Altersvorsorge mit Zeitwertkonto
Die Altersvorsorge ist bei immer mehr Menschen sehr wichtig geworden. Die Rentenversicherungen zahlen immer weniger Renten aus und somit muss der Arbeitnehmer schon lange bevor er in seinen verdienten Ruhestand geht, für seine Rente vorsorgen.
Eine beliebte Art ist die Altersvorsorge mit Zeitwertkonto. Dieses Modell ist nicht so bekannt wie zum Beispiel eine Wertpapieranlage, Riesterrente usw. hat aber für den Arbeitnehmer einige Vorteile.
Als Zeitwertkonto wird ein Konto beim Arbeitgeber bezeichnet, in welches der Arbeitnehmer zu Zeiten seiner Betriebszugehörigkeit entweder Arbeitszeit oder Geld einbezahlen kann.

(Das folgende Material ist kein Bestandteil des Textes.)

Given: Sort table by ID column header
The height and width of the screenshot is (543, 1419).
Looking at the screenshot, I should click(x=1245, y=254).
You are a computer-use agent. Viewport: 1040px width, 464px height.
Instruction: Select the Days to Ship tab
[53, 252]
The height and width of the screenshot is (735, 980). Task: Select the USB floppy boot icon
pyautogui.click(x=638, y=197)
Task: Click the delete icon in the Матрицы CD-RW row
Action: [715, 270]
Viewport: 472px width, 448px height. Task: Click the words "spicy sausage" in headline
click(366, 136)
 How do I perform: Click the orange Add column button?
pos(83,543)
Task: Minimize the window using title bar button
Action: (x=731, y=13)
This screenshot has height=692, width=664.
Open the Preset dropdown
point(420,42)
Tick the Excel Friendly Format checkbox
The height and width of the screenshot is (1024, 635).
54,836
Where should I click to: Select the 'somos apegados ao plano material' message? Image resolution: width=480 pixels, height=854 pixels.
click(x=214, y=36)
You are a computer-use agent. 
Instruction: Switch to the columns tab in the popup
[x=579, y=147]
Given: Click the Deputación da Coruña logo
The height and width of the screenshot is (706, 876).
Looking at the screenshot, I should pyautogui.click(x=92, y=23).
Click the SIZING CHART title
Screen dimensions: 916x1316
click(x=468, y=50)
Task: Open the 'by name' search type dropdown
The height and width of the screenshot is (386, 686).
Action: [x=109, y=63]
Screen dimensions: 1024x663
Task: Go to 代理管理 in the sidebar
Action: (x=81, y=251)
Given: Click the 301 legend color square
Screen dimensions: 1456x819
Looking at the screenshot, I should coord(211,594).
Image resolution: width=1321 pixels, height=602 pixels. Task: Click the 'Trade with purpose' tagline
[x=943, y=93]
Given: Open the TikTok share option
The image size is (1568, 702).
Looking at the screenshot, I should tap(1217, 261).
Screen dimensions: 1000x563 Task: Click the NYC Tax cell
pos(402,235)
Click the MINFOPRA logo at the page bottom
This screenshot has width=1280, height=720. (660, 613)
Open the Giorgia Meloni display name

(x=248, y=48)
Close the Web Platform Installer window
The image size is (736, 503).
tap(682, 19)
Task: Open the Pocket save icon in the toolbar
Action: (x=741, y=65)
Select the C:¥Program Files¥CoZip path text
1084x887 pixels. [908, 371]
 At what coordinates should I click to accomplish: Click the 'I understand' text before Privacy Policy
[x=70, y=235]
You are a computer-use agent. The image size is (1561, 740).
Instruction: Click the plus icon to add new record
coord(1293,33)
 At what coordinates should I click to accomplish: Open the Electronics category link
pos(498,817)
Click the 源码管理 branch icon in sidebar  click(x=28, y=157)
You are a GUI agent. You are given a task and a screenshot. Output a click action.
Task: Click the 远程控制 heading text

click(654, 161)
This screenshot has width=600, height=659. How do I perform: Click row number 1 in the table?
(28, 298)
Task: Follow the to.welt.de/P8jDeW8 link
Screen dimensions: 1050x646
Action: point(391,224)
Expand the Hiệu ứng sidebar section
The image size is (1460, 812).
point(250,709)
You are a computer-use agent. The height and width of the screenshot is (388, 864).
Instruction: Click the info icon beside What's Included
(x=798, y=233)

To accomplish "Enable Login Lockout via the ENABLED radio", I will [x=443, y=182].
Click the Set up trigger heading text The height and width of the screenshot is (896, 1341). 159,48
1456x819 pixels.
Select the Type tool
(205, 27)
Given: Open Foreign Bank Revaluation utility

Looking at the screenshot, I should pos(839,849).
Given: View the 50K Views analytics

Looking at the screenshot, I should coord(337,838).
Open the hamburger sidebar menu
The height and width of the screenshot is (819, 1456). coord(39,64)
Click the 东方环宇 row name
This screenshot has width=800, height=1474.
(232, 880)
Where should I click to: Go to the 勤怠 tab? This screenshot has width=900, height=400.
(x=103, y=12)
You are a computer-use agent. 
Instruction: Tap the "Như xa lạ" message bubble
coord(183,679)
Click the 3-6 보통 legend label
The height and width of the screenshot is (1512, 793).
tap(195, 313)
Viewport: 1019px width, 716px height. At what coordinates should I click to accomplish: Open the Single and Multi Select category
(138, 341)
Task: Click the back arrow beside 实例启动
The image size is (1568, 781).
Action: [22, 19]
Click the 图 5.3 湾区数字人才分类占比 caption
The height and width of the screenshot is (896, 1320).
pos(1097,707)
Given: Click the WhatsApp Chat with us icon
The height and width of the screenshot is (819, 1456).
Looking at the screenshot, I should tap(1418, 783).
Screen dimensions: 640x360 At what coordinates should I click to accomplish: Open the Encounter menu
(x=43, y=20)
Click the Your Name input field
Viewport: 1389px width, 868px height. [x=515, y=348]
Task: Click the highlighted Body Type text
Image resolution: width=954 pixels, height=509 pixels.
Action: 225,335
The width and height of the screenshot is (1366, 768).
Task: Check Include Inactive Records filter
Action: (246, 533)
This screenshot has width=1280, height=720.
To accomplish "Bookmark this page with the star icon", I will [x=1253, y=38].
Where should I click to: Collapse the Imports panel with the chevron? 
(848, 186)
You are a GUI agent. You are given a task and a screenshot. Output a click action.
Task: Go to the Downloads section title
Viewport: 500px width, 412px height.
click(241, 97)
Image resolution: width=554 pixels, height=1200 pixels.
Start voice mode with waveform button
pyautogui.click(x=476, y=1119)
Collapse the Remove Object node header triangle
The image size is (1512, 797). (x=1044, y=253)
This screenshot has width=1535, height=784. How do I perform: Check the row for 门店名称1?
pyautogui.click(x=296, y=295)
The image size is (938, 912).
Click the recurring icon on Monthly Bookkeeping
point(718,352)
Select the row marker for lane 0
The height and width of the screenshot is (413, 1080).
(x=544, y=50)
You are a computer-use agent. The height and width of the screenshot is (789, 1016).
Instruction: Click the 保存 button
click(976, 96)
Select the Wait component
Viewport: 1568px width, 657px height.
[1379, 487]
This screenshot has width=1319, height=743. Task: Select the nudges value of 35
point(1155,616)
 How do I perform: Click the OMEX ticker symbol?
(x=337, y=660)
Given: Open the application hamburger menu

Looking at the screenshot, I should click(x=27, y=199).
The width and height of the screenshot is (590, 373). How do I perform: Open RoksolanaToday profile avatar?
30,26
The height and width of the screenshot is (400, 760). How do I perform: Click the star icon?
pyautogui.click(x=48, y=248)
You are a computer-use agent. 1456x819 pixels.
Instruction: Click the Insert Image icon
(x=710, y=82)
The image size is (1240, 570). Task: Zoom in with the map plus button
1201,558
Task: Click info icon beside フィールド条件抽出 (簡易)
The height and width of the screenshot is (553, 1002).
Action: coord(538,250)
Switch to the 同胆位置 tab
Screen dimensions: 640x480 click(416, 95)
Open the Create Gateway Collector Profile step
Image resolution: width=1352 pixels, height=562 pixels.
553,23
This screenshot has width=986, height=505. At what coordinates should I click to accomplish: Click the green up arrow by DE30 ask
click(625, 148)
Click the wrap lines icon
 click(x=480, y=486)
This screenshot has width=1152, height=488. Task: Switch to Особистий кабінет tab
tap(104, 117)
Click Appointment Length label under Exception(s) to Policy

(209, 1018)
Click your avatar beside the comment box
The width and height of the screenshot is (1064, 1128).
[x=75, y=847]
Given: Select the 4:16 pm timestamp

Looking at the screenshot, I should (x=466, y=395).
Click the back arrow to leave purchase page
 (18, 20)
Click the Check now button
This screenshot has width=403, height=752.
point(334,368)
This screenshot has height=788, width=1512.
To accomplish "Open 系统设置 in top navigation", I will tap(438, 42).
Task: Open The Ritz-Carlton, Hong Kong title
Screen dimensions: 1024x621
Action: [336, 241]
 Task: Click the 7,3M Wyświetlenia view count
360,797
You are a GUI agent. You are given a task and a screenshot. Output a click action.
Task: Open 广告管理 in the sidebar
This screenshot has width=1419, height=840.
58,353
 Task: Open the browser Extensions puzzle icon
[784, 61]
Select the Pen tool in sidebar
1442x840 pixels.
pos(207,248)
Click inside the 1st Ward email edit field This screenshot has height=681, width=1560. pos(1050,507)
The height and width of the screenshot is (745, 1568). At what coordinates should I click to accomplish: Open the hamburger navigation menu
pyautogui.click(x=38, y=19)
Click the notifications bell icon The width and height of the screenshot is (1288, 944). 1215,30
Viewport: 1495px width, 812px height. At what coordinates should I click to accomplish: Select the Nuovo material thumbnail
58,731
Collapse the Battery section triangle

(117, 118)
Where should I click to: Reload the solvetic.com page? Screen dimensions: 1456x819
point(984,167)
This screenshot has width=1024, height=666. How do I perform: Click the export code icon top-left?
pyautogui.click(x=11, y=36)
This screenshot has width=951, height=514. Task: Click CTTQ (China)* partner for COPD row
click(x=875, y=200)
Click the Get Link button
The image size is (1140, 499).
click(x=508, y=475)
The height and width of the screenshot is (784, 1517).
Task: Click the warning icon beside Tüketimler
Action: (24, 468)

Dies wird dann bis zum Zeitpunkt der Rente geführt und dann an den Erbringer ausgezahlt.
Entweder können die Angestellten durch die Stunden die sie erbracht haben, früher in Rente gehen und bekommen aber noch den gleichen Lohn, wie als Beschäftigter, oder sie haben Geld auf die Zeitwertkonten eingebracht, welches dann entweder monatlich oder als eine Einmalzahlung an sie weitergegeben wird. Beispiele hierfür sind Überstunden, Urlaubstage als Zeit und Weihnachtsgeld, Urlaubsgeld usw. als finanzielle Mittel.
Das Zeitwertkonto hat nichts mit der Altersteilzeitregelung zu tun, welche den Arbeitnehmer einige Zeit vor seinen regulären Rentenanspruch eine Teilzeitbeschäftigung ermöglicht. Es ist viel mehr als eine freiwillige Leistung des Arbeitgebers anzusehen, um den Mitarbeiter frühzeitig von der Arbeit freizustellen.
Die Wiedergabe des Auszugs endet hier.